Journal Officiel du Duché de Bretagne

Chapitre IV — Modifications du capital social
Section 2 — Réduction du capital

Section 2 — Réduction du capital

Article 132

Le capital peut être réduit par décision de l’assemblée générale extraordinaire, soit parce qu’il excède les besoins de la société, soit pour apurer des pertes.

La résolution ne peut être adoptée qu’après présentation du rapport du conseil d’administration et du rapport du commissaire aux comptes exposant les motifs de la réduction, l’état des dettes de la société et l’incidence de l’opération sur celles-ci.

Une copie de ces rapports est transmise au Ministère du commerce et de l’industrie.

Article 133

La réduction s’effectue par l’un des moyens suivants :

  1. Diminution de la valeur nominale de l’action ;

  2. Annulation d’un nombre d’actions correspondant au montant de la réduction.

Article 134

Lorsque la réduction est motivée par un excédent de capital, la valeur nominale des actions est réduite, soit par remboursement partiel aux actionnaires, soit par exonération du solde non libéré, au prorata de la réduction. Lorsque la réduction est motivée par des pertes, un nombre correspondant d’actions est annulé.
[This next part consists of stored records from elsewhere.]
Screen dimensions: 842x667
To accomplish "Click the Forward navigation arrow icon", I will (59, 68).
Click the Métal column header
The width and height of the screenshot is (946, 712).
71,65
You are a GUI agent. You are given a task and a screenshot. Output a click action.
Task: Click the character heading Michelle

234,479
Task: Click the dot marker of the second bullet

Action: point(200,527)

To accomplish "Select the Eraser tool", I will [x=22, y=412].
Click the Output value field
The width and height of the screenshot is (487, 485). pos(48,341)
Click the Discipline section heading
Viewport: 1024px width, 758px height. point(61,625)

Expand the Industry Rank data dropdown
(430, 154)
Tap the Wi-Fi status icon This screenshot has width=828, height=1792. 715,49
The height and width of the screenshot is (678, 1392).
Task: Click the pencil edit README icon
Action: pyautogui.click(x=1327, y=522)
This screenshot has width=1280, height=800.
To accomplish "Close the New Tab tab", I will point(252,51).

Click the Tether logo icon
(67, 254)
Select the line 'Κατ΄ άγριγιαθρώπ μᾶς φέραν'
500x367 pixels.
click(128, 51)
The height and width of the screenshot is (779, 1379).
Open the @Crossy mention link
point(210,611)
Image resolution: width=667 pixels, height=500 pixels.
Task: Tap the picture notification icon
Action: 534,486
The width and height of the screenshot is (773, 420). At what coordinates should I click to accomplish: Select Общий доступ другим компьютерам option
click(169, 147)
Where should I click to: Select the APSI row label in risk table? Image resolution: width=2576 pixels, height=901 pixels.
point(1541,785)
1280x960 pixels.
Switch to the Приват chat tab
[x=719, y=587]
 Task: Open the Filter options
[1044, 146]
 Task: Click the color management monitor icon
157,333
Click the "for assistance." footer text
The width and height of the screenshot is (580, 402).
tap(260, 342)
Dans tous les cas, la valeur nominale de l’action ne peut être inférieure au minimum légal.

Article 135

En cas d’annulation d’actions, le nombre d’actions annulées par actionnaire est proportionnel à la réduction décidée ; aucun actionnaire ne peut être privé de sa qualité d’associé. Dans un délai d’un mois, la société récupère et détruit les certificats annulés, inscrit l’opération sur le registre des actionnaires et en informe le Ministère du commerce et de l’industrie ainsi que la Bourse de Bretagne.

Article 136

La résolution de réduction est inscrite au Registre du commerce et publiée au Journal officiel et dans un journal quotidien local.

Article 137

La réduction n’est pas opposable aux créanciers qui ont formé opposition dans un délai de soixante jours à compter de la publication au Journal officiel, tant qu’ils n’ont pas été payés ou qu’il ne leur a pas été consenti des garanties suffisantes pour le remboursement de leurs créances à échéance différée.